2) Mi ha molto colpito una frase dell’articolo: “La lingua ed il rispetto della lingua è cosa seria, per noi è cosa seria”. Ebbene, scegliere di non fare un uso sessista della lingua è forse poco serio? Scegliere di declinare correttamente dei nomi al femminile è poco serio? Perché qui c’è un grosso equivoco. Si lascia passare l’idea che queste proposte vadano contro la lingua, quando in realtà non fanno altro che seguire regole di morfologia ampiamente ammesse e del tutto normali in nomi che hanno la stessa identica struttura: “sindaco” e “impiegato” non presentano alcuna differenza a livello del loro comportamento morfologico, eppure vengono trattati diversamente. Io penso invece di trattare seriamente la lingua perché la rispetto e la uso come deve essere utilizzata. Lo ribadisco: una lingua è specchio della società che la parla.

3) In più punti dell’editoriale si accusano queste tendenze di voler solo essere “politicamente corrette” e modaiole. Ebbene, è vero che nella lingua ci sono tante mode che cambiano nel tempo come l’abbigliamento o il taglio di capelli (pensiamo a parole oggi abusate come “resilienza” o ai vezzi linguistici più disparati sfruttati comicamente da molti personaggi di Carlo Verdone); tuttavia in questa questione, lo sottolineo, non c’entra assolutamente nulla né la moda né il politicamente corretto. Si rivendica semplicemente un uso corretto della lingua, la necessità di riferirci alle donne con il femminile e agli uomini con il maschile (come avviene per tutti gli altri nomi di mestiere: netturbino/netturbina, segretario/segretaria, gelataio/gelataia, commesso/commessa, ecc. ecc.).Dire che si tratta solo di voler essere politicamente corretti significa non voler prendere in seria considerazione la questione, eluderla, semplificarla non volendo dare ascolto, per partito preso, a tutte le serie ragioni linguistiche a sostegno. Significa, in ultima analisi, non voler entrare nel merito e nel tecnico.

4) Per entrare nel merito e nel tecnico bisogna avere le competenze per farlo. Tutte le posizioni espresse nel mio post oltre a essere argomentate (pur semplificando molto per ragioni di spazio) sono sostenute da quasi tutti i linguisti di oggi.

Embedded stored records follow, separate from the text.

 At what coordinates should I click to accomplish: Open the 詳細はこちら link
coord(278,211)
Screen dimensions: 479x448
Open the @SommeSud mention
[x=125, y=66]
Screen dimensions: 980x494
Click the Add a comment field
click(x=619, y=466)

Quindi affermare che scegliere di usare questi nomi declinati al femminile sia “un’offesa alla lingua” e un “inno all’ignorante” è decisamente assurdo e scorretto (oltre che poco elegante).

5) Nell’articolo, a un certo punto, si riporta alla lettera quanto io scrivo a proposito dei nomi maschili terminati in -A (camionista, astronauta, omicida, geometra), desinenza giustificata dall’etimologia e che, pur trattandosi di una -A, è comunque maschile.

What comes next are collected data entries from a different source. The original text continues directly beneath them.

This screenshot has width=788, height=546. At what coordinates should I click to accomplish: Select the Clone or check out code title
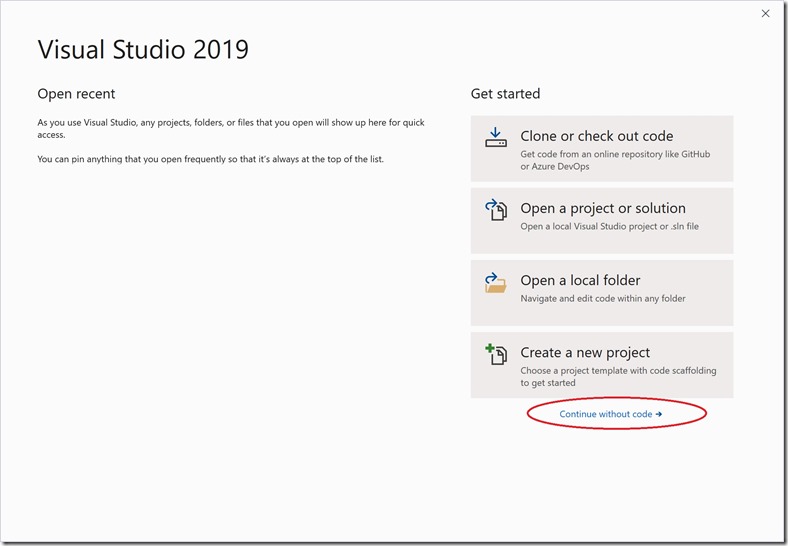pos(597,136)

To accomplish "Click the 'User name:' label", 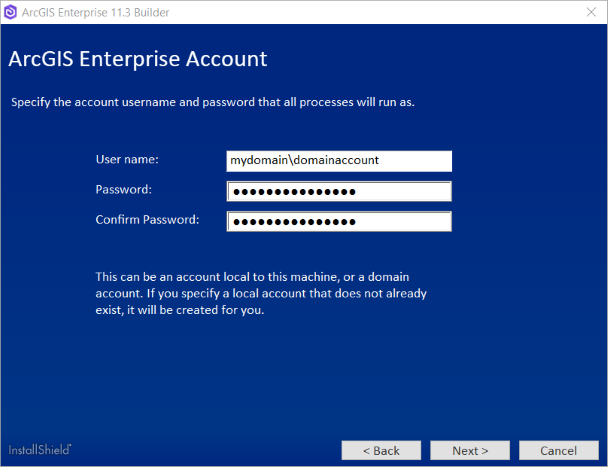I will click(x=127, y=159).
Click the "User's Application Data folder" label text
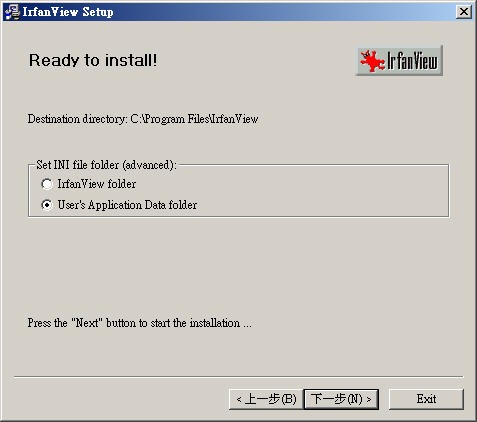477x422 pixels. pos(127,205)
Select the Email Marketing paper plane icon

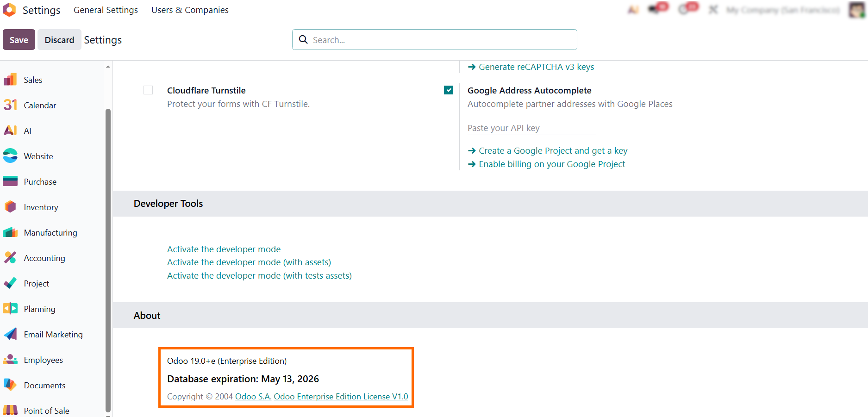(x=10, y=334)
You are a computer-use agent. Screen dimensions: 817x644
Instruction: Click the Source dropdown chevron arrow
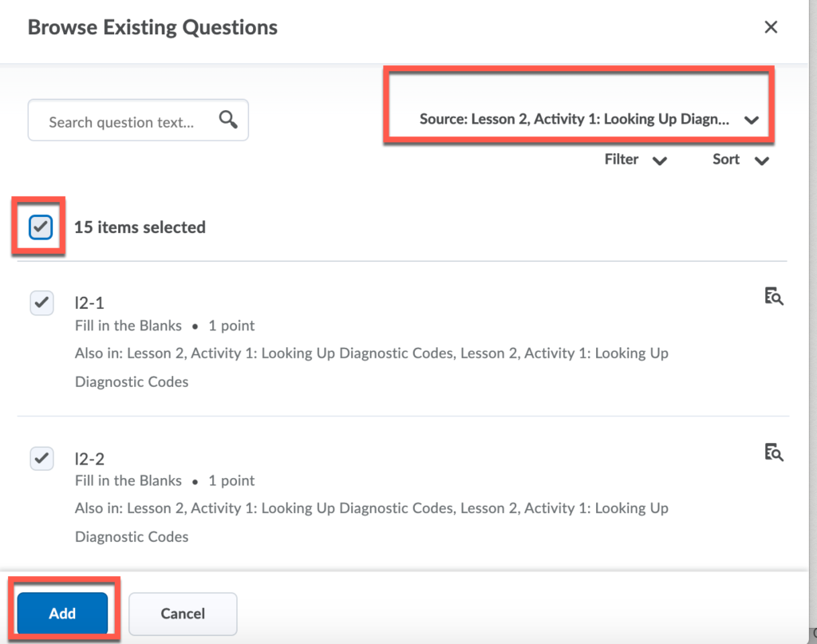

Questa mia spiegazione, però, viene maldestramente usata per giustificare, al paragrafo successivo, l’uso della desinenza -O anche per il femminile. Peccato però che in questo secondo caso le ragioni etimologiche vengano meno e allora si sfrutti un’argomentazione già nota e ampiamente contestata, nonché inefficace e pseudo linguistica: “sindaco”, “assessore”, “ministro”, secondo l’autore dell’articolo, dovrebbero restare così perché si riferirebbero alla “funzione”. Esempio calzante sarebbe la parola “maestro”… Peccato che il femminile “maestra” sia ampiamente diffuso in italiano, esiste, e se non lo si usa è solo perché non lo si vuole usare.

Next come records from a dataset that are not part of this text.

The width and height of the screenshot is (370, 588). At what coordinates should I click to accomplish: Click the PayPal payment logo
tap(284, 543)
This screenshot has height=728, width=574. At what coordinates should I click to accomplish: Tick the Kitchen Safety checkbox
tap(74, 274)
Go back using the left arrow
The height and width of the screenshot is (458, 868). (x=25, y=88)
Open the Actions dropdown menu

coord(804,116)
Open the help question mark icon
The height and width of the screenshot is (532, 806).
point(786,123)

E poi, scusate, non è forse una “funzione” anche quella della cameriera, della consigliera, della deputata, della professoressa, della fioraia, ecc. Tutti i mestieri e tutti gli incarichi sono delle “funzioni”, tutti noi svolgiamo una funzione.

Dunque, secondo questo principio andrebbero eliminati tutti i femminili che indicano una funzione. Mi pare piuttosto evidente che questa idea non regga e non abbia alcun fondamento linguistico.

In conclusione, chi scrive questo articolo è certamente tradizionalista e conservatore (senza alcuna sfumatura negativa per i due termini) ed è ovviamente liberissimo di continuare a usare le forme maschili. È una sua scelta personale e non gli daremo certo dell’ignorante. Ma sappia che non esistono motivazioni linguistiche serie a sostegno di questa tesi. Quindi che si rimanga pure tradizionalisti, ma senza provare ad arrampicarsi sugli specchi.

Io da parte mia continuo a pensare che le nostre parole rispecchino il nostro modo di pensare, per questo continuerò a battermi per un uso consapevole e responsabile della lingua, in un’ottica inclusiva e nel rispetto di tutti.